# [TASK]
Check every line of the entries that follow, and copy the ones containing "will".

# [DATASET EXTRACT]
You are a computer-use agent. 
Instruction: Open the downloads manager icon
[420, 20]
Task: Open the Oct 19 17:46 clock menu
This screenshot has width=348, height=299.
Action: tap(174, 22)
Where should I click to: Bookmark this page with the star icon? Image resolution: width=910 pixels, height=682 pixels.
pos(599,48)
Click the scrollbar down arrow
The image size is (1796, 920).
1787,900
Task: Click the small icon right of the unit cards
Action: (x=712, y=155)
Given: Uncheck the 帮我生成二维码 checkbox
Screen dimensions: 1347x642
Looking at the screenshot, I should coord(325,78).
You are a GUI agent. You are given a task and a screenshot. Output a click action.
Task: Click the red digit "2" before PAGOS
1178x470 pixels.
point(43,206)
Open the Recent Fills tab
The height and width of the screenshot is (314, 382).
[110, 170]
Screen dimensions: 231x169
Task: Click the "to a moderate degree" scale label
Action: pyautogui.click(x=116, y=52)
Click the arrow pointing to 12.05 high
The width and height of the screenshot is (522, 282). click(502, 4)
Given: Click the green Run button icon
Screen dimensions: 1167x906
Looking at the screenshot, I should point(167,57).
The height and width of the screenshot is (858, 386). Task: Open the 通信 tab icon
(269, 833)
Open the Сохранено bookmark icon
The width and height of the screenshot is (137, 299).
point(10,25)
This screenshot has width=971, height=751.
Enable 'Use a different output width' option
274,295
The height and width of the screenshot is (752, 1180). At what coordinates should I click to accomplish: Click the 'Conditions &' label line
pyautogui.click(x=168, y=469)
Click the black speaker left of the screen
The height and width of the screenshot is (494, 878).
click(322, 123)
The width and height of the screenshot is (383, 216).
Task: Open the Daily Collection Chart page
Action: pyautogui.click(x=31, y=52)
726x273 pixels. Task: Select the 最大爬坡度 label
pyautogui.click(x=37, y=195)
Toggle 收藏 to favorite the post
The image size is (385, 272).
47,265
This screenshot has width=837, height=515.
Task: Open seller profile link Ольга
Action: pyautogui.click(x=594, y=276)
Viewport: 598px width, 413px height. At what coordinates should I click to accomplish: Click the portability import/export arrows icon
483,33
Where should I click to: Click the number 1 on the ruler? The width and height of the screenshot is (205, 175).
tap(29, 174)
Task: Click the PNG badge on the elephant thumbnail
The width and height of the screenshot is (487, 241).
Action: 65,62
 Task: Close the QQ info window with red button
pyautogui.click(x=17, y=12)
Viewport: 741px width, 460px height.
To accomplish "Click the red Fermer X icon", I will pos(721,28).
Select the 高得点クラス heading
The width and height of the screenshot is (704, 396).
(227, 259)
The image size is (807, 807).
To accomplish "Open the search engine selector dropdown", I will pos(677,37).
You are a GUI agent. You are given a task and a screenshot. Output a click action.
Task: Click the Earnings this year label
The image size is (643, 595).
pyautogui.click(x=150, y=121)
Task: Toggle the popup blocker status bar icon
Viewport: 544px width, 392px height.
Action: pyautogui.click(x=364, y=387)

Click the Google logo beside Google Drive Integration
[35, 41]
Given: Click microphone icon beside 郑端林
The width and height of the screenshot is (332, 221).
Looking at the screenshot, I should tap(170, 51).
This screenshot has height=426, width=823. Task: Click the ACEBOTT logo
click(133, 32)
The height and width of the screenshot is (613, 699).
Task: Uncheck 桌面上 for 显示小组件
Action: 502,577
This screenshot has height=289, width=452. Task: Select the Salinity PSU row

# [TASK RESULT]
To accomplish "Click the red Fermer X icon", I will pos(721,28).
To accomplish "Open the search engine selector dropdown", I will pos(677,37).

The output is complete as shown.